*Assigned task*: From the line with "This screenshot has height=550, width=1024." through the line with "Cancel the preferences", inclusive, return each line of the data below exactly and leave the rest out.

Records excerpted from a collection
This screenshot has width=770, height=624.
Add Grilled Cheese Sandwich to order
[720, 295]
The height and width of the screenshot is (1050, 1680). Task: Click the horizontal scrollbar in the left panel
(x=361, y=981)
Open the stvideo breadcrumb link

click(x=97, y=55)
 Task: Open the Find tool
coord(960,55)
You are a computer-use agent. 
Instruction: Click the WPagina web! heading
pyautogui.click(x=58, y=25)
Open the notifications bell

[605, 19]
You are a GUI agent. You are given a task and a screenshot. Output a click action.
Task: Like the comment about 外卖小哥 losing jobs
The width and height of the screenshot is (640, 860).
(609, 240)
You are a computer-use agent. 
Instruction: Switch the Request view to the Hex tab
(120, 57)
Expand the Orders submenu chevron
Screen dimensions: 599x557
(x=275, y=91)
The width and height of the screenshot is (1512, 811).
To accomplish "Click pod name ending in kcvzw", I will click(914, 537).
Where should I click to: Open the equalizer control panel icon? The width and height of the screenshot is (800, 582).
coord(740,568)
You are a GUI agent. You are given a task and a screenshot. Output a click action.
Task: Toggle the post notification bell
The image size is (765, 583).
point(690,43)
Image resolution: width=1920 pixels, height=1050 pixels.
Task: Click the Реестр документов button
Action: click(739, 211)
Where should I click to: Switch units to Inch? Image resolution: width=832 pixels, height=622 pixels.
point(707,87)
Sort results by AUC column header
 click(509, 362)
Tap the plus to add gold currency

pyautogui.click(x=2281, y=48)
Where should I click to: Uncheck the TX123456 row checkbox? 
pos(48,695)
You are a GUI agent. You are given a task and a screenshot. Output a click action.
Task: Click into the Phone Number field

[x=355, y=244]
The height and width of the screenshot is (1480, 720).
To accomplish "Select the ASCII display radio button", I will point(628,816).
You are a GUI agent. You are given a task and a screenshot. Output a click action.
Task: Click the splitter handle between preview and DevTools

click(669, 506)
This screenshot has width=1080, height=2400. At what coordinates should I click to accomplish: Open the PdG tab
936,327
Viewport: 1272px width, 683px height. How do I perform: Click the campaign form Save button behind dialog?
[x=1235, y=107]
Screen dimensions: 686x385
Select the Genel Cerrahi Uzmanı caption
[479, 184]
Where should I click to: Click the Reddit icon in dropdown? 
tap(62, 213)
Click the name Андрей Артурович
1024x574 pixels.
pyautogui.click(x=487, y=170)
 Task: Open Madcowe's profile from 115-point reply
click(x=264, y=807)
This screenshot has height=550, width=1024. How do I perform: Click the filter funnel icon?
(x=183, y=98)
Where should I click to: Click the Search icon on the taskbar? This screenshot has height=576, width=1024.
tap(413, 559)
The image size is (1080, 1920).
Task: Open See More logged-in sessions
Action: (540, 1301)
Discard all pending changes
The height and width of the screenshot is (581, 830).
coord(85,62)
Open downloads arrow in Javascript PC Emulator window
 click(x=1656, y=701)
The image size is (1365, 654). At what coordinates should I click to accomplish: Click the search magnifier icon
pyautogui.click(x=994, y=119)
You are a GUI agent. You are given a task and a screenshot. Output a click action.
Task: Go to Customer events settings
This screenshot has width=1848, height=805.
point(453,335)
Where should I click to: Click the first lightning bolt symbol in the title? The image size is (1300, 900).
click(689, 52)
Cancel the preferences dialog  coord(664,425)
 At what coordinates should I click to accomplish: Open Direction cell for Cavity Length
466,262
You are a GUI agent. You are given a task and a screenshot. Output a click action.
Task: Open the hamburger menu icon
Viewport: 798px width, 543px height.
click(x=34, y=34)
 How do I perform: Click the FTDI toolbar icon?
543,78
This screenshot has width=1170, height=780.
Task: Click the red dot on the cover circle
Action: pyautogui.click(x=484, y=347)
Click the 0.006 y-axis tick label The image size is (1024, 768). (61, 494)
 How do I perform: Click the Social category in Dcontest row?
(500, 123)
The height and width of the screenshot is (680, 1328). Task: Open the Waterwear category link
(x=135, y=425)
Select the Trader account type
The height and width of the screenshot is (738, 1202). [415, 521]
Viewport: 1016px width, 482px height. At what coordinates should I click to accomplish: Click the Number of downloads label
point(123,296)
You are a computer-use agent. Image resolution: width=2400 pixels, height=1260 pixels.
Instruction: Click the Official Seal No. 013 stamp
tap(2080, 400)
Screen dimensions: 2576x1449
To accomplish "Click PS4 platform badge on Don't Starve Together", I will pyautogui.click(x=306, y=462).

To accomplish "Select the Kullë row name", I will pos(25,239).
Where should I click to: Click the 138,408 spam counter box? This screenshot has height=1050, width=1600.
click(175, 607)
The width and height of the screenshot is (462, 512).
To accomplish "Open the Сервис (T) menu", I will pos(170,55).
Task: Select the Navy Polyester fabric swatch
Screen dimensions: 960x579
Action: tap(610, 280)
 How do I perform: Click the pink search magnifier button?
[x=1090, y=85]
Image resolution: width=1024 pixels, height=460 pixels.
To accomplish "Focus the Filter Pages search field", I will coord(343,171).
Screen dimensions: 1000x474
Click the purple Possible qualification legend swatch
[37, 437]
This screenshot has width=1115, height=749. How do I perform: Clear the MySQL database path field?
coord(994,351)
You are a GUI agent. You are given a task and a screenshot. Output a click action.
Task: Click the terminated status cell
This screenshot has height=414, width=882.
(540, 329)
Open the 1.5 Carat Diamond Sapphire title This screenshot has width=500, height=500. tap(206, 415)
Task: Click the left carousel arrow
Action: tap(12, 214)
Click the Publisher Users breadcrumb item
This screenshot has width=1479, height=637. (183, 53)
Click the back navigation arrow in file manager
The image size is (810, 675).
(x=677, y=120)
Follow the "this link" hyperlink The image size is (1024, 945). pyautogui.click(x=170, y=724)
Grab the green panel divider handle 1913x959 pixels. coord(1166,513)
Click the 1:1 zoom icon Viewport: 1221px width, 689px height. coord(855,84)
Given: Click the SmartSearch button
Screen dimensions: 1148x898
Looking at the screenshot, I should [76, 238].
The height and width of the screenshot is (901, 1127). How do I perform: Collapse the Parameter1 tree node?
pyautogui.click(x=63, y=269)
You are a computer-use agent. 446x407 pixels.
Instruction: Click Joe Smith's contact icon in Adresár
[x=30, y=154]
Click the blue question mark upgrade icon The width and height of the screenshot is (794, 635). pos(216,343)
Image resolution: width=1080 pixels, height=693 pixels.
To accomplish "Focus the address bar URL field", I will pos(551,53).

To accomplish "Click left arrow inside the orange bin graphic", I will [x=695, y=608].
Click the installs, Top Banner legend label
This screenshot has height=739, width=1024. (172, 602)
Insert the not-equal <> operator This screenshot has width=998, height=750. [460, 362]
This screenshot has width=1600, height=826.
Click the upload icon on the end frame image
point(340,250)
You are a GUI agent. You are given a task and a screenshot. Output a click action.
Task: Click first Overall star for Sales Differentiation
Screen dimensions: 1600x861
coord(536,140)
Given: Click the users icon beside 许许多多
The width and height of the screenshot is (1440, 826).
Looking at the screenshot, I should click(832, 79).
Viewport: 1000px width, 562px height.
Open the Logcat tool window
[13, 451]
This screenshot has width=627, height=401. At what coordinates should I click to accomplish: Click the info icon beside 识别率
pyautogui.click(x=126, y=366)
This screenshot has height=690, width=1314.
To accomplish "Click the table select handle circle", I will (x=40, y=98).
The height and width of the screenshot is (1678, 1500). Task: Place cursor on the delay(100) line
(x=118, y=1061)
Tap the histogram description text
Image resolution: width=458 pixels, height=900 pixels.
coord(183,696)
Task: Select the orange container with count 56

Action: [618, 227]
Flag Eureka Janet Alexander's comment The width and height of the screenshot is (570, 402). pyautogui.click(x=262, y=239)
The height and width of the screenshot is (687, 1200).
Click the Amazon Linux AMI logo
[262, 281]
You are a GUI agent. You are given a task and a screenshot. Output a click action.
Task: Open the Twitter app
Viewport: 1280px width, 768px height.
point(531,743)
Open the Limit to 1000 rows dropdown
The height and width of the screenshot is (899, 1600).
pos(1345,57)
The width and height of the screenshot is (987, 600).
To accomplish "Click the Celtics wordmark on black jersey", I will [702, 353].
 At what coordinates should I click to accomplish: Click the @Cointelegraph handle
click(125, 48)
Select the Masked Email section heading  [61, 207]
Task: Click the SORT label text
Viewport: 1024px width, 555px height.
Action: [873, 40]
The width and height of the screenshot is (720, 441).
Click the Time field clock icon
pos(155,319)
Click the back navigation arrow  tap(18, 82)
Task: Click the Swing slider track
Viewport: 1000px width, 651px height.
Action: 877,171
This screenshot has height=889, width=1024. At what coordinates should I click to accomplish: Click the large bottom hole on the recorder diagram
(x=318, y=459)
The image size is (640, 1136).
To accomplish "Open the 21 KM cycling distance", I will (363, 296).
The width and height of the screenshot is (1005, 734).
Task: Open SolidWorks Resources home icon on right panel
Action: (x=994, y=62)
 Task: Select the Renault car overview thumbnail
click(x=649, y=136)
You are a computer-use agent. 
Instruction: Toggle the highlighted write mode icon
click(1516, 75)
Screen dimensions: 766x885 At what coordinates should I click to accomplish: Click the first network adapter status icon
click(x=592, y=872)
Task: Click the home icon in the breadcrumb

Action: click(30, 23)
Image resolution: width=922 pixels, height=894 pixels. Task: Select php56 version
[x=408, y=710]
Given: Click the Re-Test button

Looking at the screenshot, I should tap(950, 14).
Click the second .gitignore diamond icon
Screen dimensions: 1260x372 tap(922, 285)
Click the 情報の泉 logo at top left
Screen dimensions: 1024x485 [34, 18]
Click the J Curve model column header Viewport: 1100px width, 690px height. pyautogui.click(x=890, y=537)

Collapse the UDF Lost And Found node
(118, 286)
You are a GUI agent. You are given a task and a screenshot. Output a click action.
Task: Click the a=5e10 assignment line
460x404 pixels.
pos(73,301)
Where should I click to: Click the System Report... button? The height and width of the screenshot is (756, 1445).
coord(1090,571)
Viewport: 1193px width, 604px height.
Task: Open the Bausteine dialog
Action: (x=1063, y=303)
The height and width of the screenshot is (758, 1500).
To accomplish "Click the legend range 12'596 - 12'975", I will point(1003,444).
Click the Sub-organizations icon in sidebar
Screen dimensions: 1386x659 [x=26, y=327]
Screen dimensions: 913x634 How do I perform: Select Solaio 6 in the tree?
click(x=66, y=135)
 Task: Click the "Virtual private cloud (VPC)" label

*Written reply*:
This screenshot has height=550, width=1024. How do I perform: Click the filter funnel icon?
(x=183, y=98)
Where should I click to: Click the Search icon on the taskbar? This screenshot has height=576, width=1024.
tap(413, 559)
The image size is (1080, 1920).
Task: Open See More logged-in sessions
Action: (540, 1301)
Discard all pending changes
The height and width of the screenshot is (581, 830).
coord(85,62)
Open downloads arrow in Javascript PC Emulator window
 click(x=1656, y=701)
The image size is (1365, 654). At what coordinates should I click to accomplish: Click the search magnifier icon
pyautogui.click(x=994, y=119)
You are a GUI agent. You are given a task and a screenshot. Output a click action.
Task: Go to Customer events settings
This screenshot has width=1848, height=805.
point(453,335)
Where should I click to: Click the first lightning bolt symbol in the title? The image size is (1300, 900).
click(689, 52)
Cancel the preferences dialog  coord(664,425)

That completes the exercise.